There are many ways to respond to this person. Before choosing, it is critical to recognize that this verbal assault is not necessarily directed at the unfortunate recipient. Although tempting, one should avoid “taking the bait.” Taking it personally, a blaming professional might “blame the blamer” back and respond by saying
“Can't you see that we're busy! We're working as fast as we can! Your constant interruptions are actually delaying our getting to you. If you will just sit quietly and wait, we'll take care of you when it is your turn. There are people here who are really sick!”
Blaming a blamer puts the responsibility back on the blamer. Joining this mud-slinging contest gets everyone dirty. There are no winners. Inevitably, blaming back leads to escalation of the conflict. When the opportunity arises, the blamer will take their frustrations to the next level, with a letter to the CEO or to the editorial section of the local newspaper.

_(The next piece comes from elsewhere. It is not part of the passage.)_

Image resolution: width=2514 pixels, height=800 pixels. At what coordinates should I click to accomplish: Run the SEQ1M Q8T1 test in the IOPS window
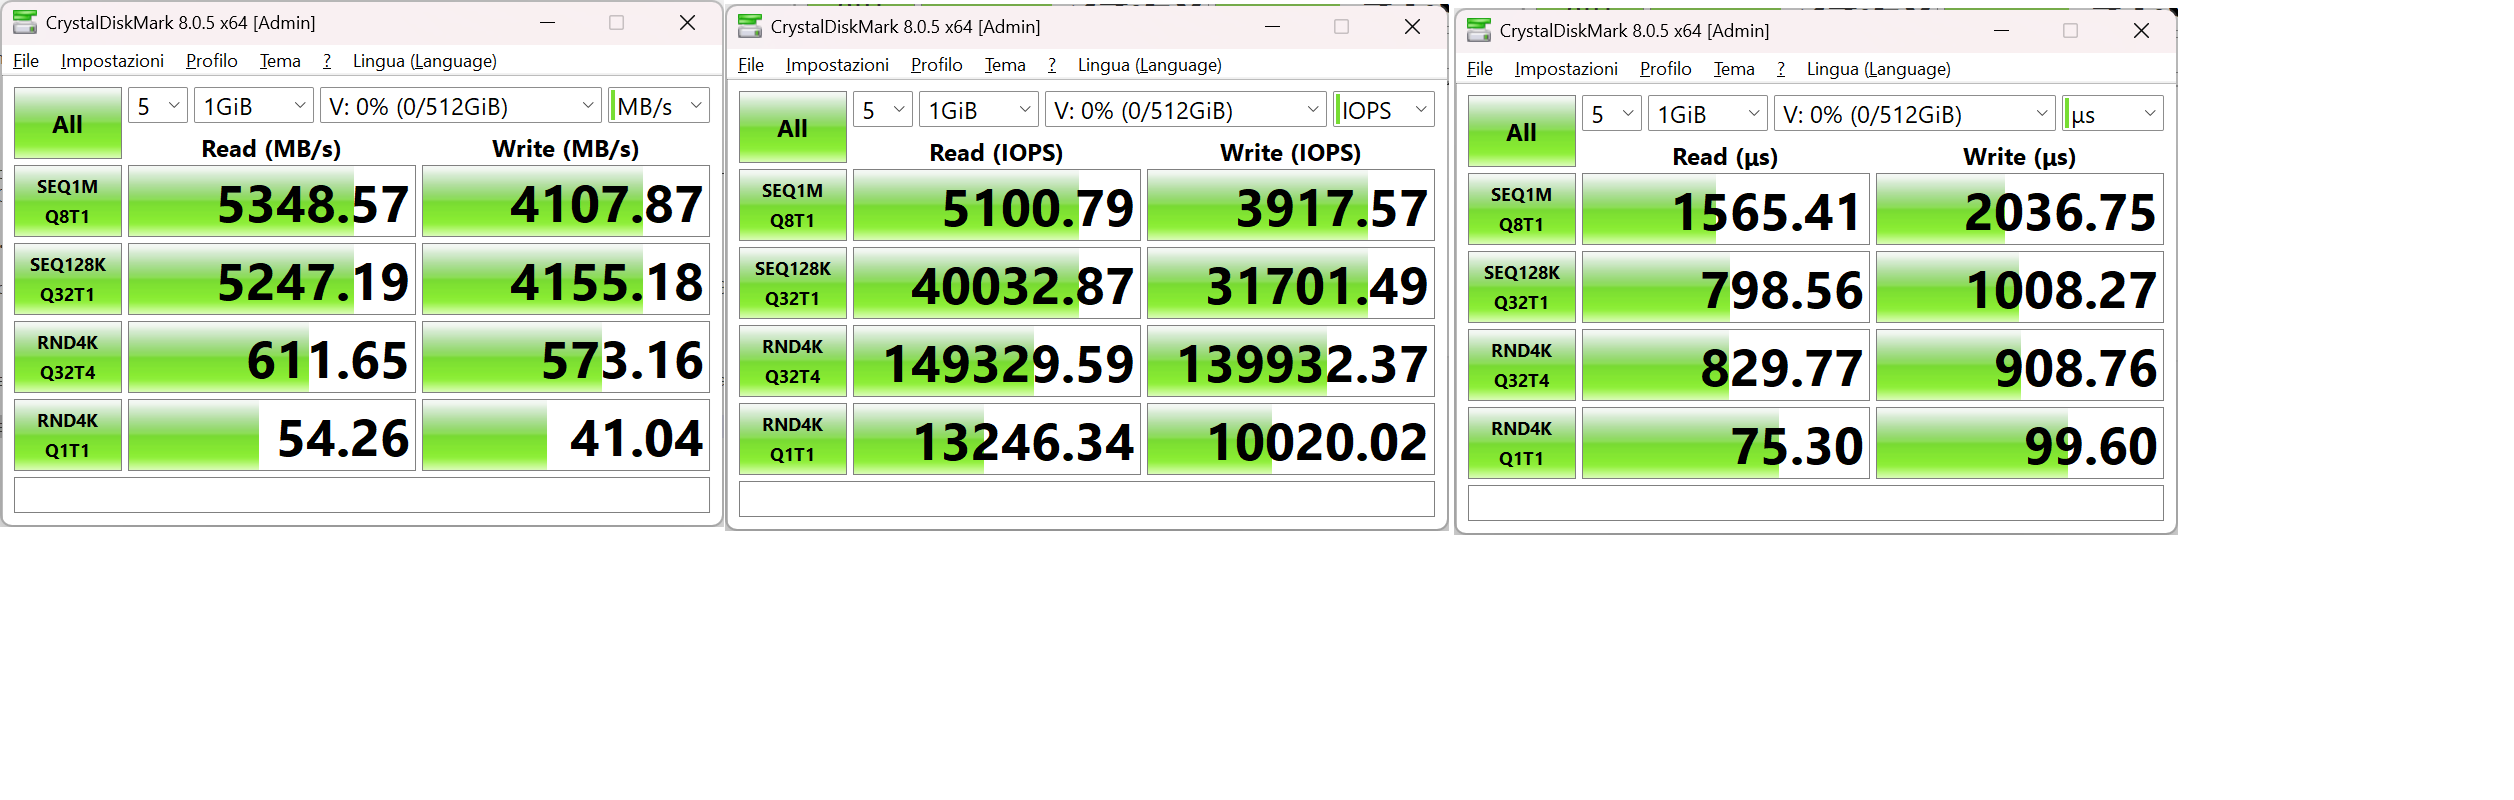(x=792, y=205)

Placating is in many ways similar to blaming.40 The placater acts as if he, she, or the system is personally responsible for the problem. The placater, like the blamer, uses many personal pronouns, generalizes, and places emphatic stresses on words. However, instead of aggressively placing the responsibility for the problem on others, a placater is apologetic and appears to assume responsibility. A placater who is frustrated with waiting might say:
“I don't know why it is that I always seem to come when it is so busy. I don't like to complain, and I know that you doctors and nurses are so busy and my problem is so insignificant…”
Translation: “I want to be taken care of now!”
It is quite common for professionals in a service industry such as healthcare to placate. The placating professional apologizes and either assumes personal responsibility or apologizes for the inadequacy of others, such as
“I'm very sorry, I wish I could have been here sooner. You must be upset. It's been so busy and one of the x-ray machines is broken. I'm very sorry.”
Placating in response to conflict works—to some degree—, avoids escalation and allows the other side to blame the obliging apologizer. This behavior, however, causes the placater to feel inept and impotent. Furthermore, it does not substantially improve the situation.
An effective alternative to placating is the blameless apology. This approach is reassuring and expresses concern for the perceived issue without assuming responsibility for the problem. It demonstrates that the provider cares and is listening.
“I am sorry that you've had to wait so long.”
A particularly effective way of responding is to acknowledge and validate the expressed complaint.36 Ideally, the provider addresses the underlying concern. This approach eliminates blame, deals directly with and validates the concern, and provides the complainer with what he or she really wants—attention, empathy, and responsive behavior. This technique avoids ascribing responsibility. For example:
“Yes, it's frustrating to wait when you're in pain. I'm here to take care of you now.”
Objectively repeating the complaint back to the complainer from their perspective demonstrates an understanding of the issue. When possible and appropriate, the provider should immediately offer the complainer the care and caring that he or she wants. If unable to provide the solution now, then it is appropriate to let complainer know when to expect it.